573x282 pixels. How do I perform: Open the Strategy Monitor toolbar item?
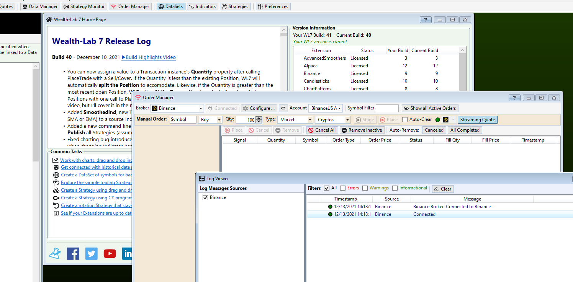click(x=84, y=7)
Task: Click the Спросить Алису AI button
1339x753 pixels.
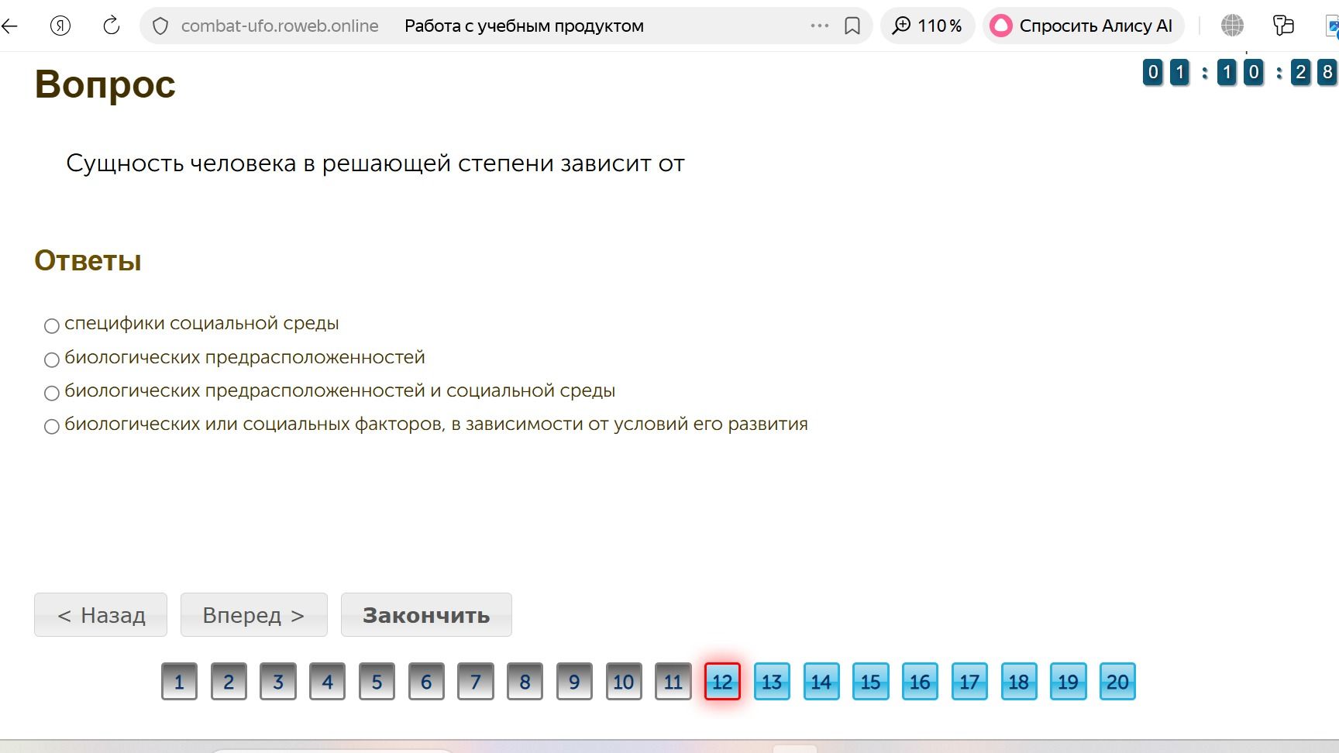Action: click(1083, 26)
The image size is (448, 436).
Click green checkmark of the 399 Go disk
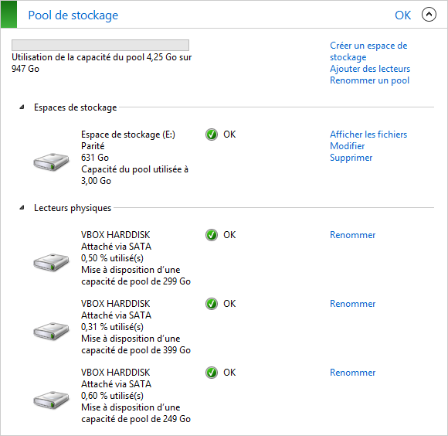(x=212, y=304)
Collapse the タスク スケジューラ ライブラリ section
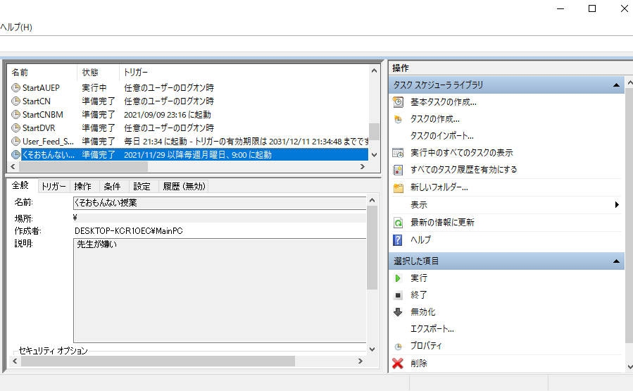This screenshot has width=633, height=391. coord(617,85)
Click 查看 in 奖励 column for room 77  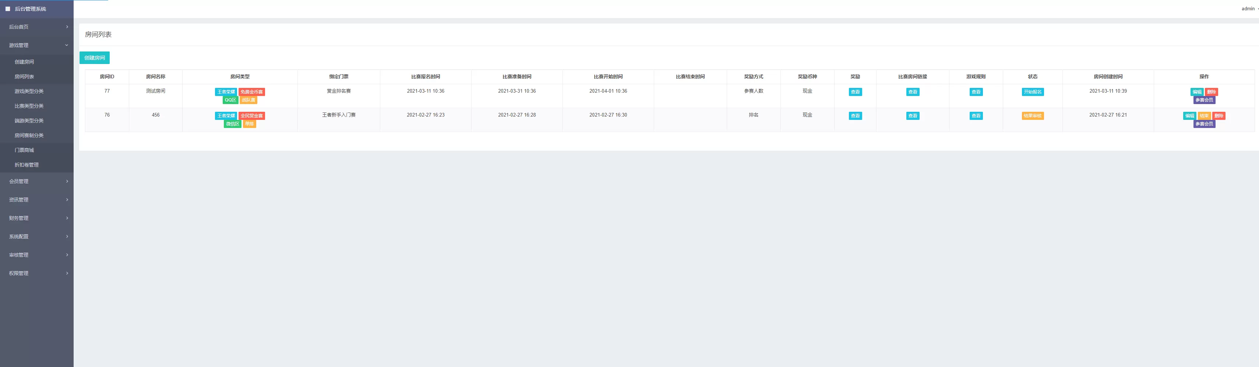point(855,92)
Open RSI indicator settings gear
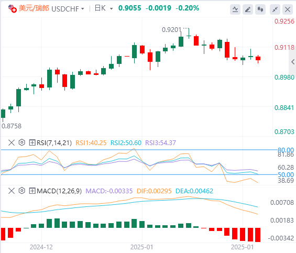This screenshot has width=296, height=253. pyautogui.click(x=22, y=142)
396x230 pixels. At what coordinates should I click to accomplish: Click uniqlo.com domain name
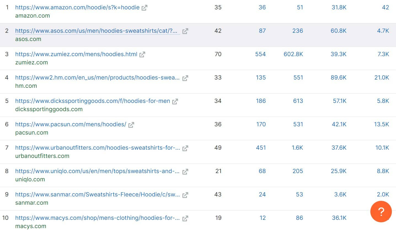coord(30,179)
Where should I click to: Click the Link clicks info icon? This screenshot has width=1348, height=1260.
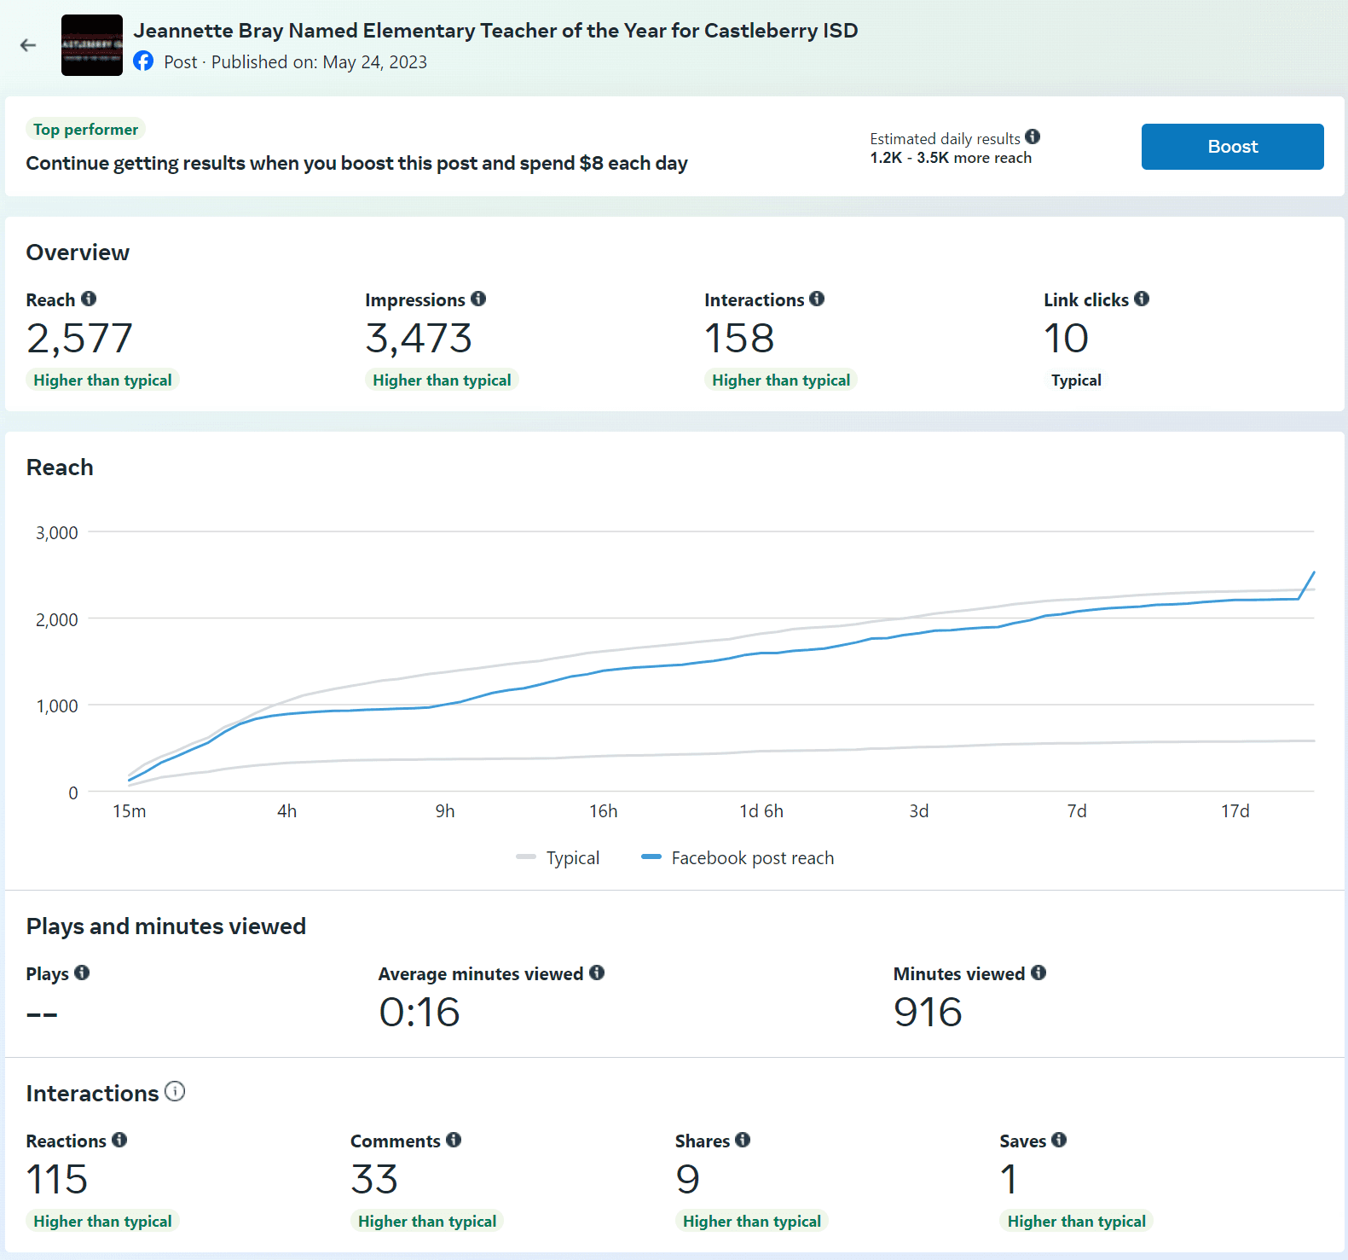click(x=1142, y=299)
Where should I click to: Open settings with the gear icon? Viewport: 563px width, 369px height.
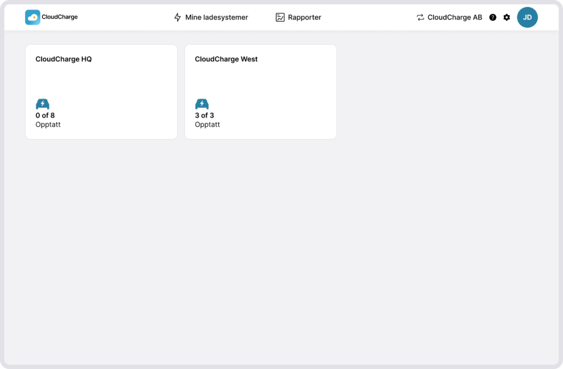(x=507, y=18)
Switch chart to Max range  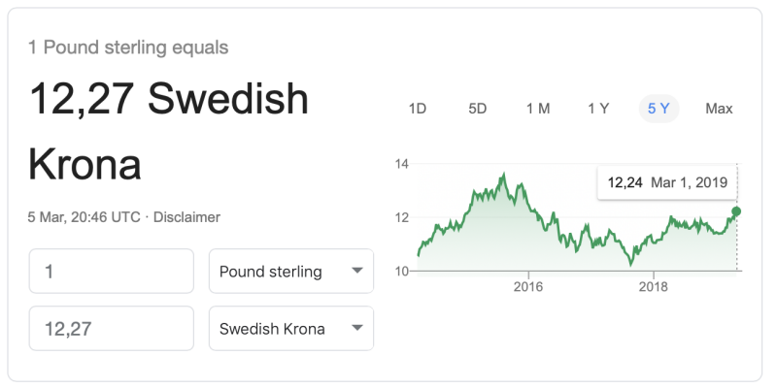point(719,109)
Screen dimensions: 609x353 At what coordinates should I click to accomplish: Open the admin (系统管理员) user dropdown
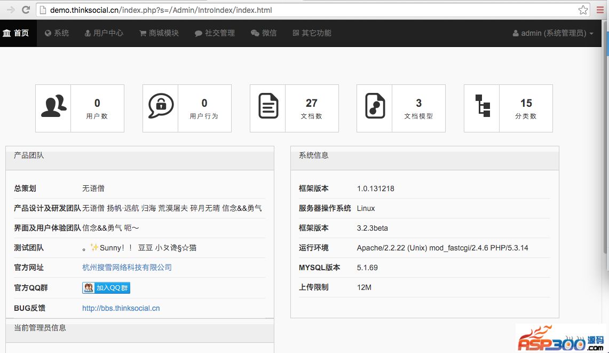click(553, 33)
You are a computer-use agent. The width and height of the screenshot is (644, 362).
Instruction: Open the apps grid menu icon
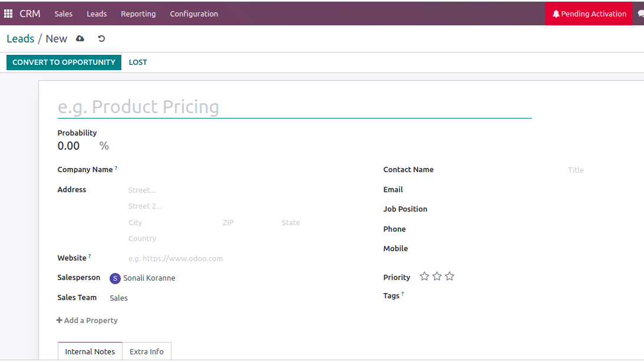click(x=8, y=14)
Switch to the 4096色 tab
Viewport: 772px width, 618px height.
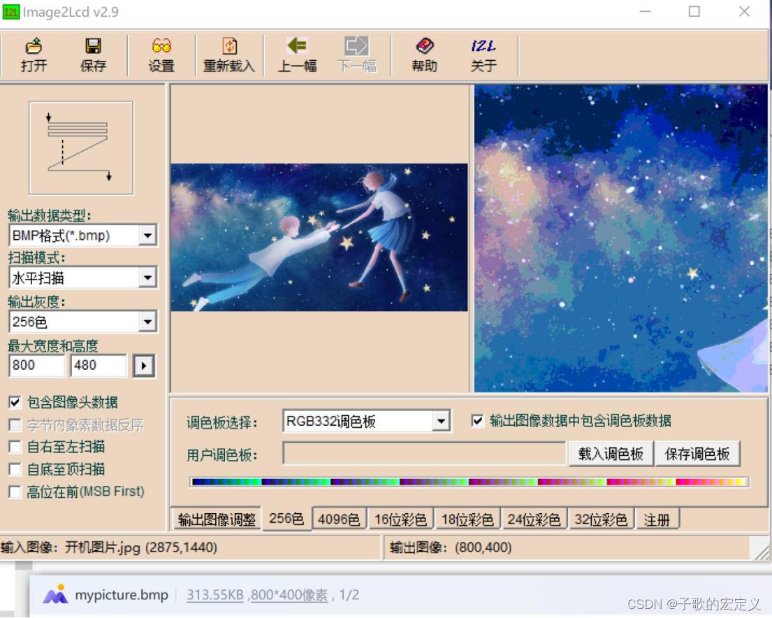[339, 518]
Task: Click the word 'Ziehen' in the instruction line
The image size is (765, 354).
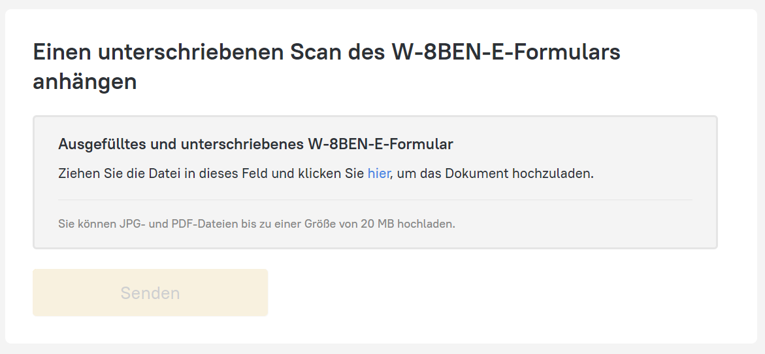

+++

Task details: Your task is to repeat only the lines from the line containing "Screen dimensions: 609x353" through the final line of the material, inclusive; do not include pictures.

Written solution:
Screen dimensions: 609x353 At what coordinates should I click to accomplish: Open the admin (系统管理员) user dropdown
click(553, 33)
You are a computer-use agent. The width and height of the screenshot is (644, 362).
Instruction: Open the apps grid menu icon
click(x=8, y=14)
Switch to the 4096色 tab
Viewport: 772px width, 618px height.
[339, 518]
Task: Click the word 'Ziehen' in the instruction line
The image size is (765, 354).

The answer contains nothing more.